## EXERCISE
Filter the entries, keeping every line with the word "right".
-------- INPUT DATA --------
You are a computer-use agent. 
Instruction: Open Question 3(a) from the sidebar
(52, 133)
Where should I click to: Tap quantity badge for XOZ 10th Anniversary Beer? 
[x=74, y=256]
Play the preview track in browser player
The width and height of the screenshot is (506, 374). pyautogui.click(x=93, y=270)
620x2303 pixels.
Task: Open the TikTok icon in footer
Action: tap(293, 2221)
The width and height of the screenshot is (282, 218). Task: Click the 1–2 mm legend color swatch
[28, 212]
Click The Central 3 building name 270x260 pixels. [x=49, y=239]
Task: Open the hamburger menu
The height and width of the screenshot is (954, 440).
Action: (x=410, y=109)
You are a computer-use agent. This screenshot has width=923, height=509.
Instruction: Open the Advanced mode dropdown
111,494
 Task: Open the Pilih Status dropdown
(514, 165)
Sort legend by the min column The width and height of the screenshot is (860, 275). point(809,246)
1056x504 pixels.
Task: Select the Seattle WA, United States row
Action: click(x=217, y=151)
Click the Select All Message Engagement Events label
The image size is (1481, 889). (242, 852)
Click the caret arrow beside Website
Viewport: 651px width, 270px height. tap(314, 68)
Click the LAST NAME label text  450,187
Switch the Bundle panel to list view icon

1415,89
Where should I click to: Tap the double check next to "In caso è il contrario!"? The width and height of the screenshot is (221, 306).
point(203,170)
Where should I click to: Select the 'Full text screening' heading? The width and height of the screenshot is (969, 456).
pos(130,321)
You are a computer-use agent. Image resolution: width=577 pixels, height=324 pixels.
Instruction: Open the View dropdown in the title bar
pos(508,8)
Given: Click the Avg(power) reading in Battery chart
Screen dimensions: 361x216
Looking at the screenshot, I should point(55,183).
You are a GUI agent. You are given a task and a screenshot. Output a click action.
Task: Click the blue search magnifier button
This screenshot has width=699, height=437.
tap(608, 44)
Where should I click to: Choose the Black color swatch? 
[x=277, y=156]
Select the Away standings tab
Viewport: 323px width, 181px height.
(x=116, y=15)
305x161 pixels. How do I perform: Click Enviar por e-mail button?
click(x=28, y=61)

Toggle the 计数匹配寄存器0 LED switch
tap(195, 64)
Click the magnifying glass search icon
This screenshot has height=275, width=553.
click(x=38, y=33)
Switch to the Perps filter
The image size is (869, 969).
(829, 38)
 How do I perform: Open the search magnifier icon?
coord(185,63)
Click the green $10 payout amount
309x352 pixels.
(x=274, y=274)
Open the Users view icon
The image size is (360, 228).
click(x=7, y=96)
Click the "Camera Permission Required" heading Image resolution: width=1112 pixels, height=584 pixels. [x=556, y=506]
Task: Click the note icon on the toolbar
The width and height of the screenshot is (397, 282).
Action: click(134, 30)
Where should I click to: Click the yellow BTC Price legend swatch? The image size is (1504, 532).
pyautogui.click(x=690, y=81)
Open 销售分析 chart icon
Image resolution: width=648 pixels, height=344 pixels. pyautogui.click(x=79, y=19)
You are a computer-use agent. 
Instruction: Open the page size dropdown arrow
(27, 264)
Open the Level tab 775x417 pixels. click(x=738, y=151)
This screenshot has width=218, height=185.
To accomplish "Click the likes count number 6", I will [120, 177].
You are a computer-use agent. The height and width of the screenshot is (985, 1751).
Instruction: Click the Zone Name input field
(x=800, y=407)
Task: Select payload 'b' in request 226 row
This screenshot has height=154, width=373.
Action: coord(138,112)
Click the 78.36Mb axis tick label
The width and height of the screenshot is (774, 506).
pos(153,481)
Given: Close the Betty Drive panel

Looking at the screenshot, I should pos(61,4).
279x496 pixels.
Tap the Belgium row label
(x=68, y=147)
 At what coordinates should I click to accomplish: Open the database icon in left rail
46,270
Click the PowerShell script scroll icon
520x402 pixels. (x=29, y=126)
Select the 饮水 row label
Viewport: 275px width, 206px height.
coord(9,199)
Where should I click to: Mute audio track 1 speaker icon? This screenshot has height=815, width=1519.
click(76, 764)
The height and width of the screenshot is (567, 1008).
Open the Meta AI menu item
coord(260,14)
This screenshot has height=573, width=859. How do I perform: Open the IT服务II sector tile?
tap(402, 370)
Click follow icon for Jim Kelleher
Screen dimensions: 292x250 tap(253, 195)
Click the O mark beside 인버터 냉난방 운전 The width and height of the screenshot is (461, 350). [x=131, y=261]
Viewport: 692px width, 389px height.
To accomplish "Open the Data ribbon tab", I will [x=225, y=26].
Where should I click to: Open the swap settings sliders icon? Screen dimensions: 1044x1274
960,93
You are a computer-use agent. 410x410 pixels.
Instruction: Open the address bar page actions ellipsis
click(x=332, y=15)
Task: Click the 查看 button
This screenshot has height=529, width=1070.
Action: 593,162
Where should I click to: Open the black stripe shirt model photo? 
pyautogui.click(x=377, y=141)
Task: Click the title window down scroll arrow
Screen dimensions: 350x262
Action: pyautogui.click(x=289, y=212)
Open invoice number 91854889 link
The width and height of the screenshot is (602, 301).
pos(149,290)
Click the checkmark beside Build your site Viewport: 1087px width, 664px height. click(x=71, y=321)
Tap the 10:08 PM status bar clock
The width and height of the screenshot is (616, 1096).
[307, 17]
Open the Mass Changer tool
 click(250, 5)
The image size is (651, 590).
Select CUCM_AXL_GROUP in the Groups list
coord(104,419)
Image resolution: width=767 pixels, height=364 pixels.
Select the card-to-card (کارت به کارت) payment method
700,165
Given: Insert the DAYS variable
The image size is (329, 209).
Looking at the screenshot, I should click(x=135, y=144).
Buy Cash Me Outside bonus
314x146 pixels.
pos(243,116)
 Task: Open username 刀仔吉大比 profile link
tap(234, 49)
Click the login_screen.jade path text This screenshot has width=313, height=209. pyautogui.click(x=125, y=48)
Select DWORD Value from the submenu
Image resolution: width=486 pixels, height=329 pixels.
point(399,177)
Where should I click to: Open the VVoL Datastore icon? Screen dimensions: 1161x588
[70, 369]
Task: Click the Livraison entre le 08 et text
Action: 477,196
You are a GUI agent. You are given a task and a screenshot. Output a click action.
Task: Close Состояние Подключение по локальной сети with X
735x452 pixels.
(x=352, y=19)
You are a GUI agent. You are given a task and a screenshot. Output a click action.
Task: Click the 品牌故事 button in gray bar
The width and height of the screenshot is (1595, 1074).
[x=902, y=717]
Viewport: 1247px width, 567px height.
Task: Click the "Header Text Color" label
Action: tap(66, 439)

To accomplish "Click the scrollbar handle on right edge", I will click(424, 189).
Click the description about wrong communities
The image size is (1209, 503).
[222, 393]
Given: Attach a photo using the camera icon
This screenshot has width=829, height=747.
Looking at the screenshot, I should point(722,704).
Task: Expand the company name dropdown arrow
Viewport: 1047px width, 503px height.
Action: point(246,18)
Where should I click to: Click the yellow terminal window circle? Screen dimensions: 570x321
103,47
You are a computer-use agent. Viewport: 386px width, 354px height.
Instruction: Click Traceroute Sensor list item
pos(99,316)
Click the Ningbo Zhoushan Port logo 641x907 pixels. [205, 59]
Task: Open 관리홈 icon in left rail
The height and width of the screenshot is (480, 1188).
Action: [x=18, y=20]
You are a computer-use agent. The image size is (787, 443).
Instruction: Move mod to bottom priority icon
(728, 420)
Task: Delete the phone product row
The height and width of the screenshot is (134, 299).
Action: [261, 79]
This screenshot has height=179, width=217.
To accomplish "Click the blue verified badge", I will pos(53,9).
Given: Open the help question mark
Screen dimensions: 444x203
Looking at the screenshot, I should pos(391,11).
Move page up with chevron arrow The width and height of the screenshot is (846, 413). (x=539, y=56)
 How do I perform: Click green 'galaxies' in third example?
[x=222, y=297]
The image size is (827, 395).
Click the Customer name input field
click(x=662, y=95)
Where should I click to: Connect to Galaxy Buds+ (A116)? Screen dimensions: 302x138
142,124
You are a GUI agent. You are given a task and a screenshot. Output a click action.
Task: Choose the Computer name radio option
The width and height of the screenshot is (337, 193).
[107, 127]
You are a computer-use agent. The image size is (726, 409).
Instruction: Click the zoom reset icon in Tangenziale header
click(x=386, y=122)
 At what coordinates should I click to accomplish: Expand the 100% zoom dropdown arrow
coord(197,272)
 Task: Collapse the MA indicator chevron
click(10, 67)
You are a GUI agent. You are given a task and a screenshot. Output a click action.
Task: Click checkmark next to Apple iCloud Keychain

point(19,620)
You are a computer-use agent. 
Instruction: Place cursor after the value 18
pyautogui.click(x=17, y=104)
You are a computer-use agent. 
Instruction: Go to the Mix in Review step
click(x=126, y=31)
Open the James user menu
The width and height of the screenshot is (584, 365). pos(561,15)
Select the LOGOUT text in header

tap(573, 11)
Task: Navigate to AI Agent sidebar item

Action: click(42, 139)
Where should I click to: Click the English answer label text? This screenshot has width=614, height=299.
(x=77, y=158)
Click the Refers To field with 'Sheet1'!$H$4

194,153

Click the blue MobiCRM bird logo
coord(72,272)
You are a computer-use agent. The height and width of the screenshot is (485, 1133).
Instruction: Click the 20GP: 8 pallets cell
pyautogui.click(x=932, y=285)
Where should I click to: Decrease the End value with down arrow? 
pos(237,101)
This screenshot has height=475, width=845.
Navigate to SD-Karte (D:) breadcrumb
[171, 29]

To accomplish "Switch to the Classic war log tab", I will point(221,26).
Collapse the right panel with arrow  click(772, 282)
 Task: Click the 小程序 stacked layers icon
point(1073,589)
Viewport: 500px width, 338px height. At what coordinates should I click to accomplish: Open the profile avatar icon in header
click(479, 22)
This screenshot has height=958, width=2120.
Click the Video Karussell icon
--------
## EXERCISE RESPONSE
To accomplish "Click the scrollbar handle on right edge", I will click(424, 189).
Collapse the right panel with arrow  click(772, 282)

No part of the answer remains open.